Thereafter, complaint was made after two years before the police in the year 1999 and claim for compassionate appointment was made after more than one decade which was rejected in the year 2009 and after five years of this rejection, another writ petition has been preferred. These facts make the present case different from the facts of the case in the judgment reported in (2013) 4 JLJR 507 . (ix) Further, looking to the facts of the present case, the judgment delivered in Rajiv Kumar vs. State of Bihar, (2004) 1 PLJR 36 , on which the appellant has placed reliance, is also not helpful to this appellant because it has been stated in paragraph No. 3 of this decision that the employee had expired but the dead body was not traceable whereas, in the facts of the present case, no such fact has been established by this appellant. Thus, this court will not raise any presumption under Section 108 of the Indian Evidence Act, 1872 while exercising powers under Article 226 of the Constitution of India. The petitioner is at liberty to file a civil suit.

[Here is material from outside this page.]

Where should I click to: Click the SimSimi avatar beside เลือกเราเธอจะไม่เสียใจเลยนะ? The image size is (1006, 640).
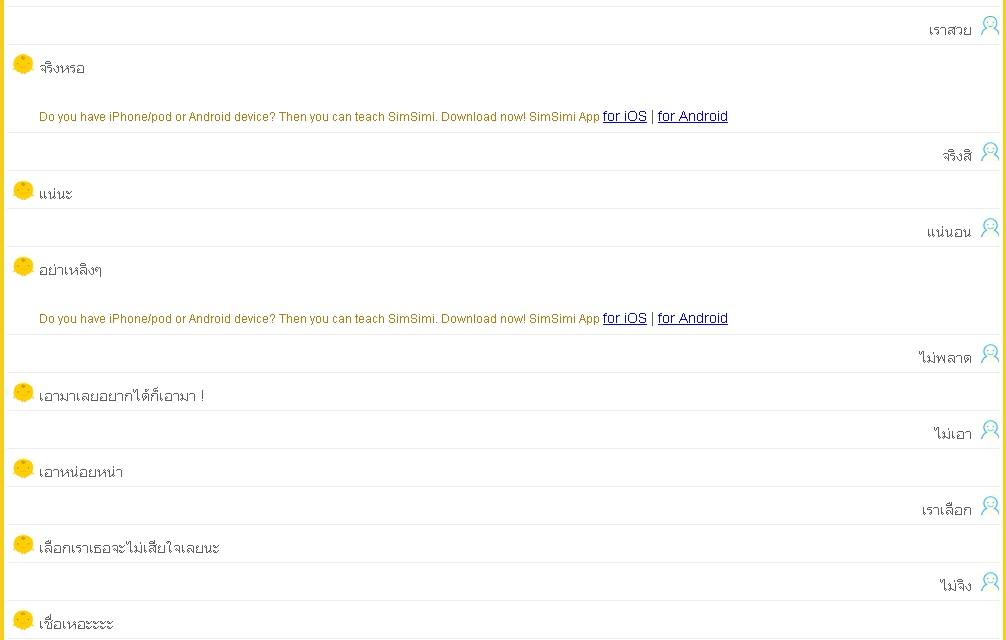(23, 544)
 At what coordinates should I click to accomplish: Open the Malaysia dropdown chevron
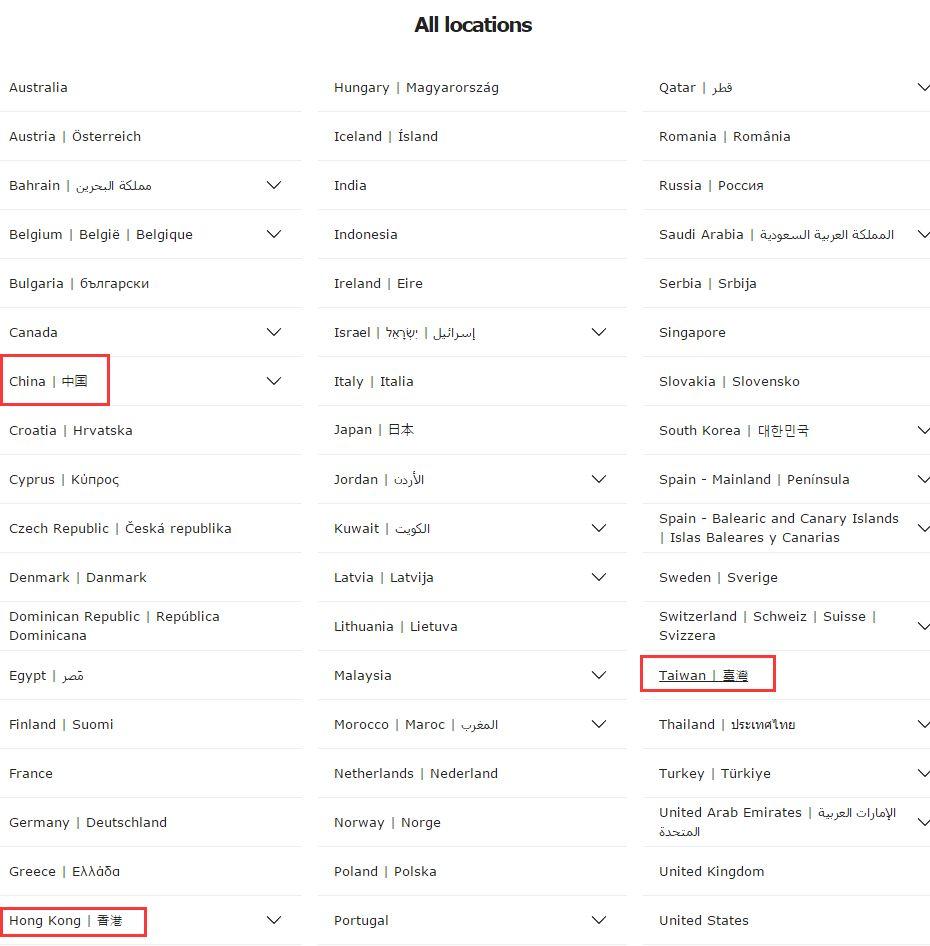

Moreover, there is no such prayer in the writ petition preferred by this appellant for declaration of civil death of the husband of this appellant. Moreover, there is a long lapse of time from the date the husband of the appellant went missing in the year 1997 and by the time W.P. (S) No. 2176 of 2014 was filed, the very purpose of compassionate appointment, viz. to help the family of the deceased employee to tide over sudden financial crisis, was frustrated, hence, no compassionate appointment can be given to the son of the appellant. These aspects of the matter have been properly appreciated by the learned Single Judge while dismissing the writ petition and we see no reason to take any other view then what has been taken by the learned Single Judge. 9. As a cumulative effect of the aforesaid facts and reasons, there is no substance in this Letters Patent Appeal. No error has been committed by the learned Single Judge in deciding W.P. (S) No. 2176 of 2014 vide Order dated 23rd July, 2014 , hence, this Letters Patent Appeal is, hereby, dismissed.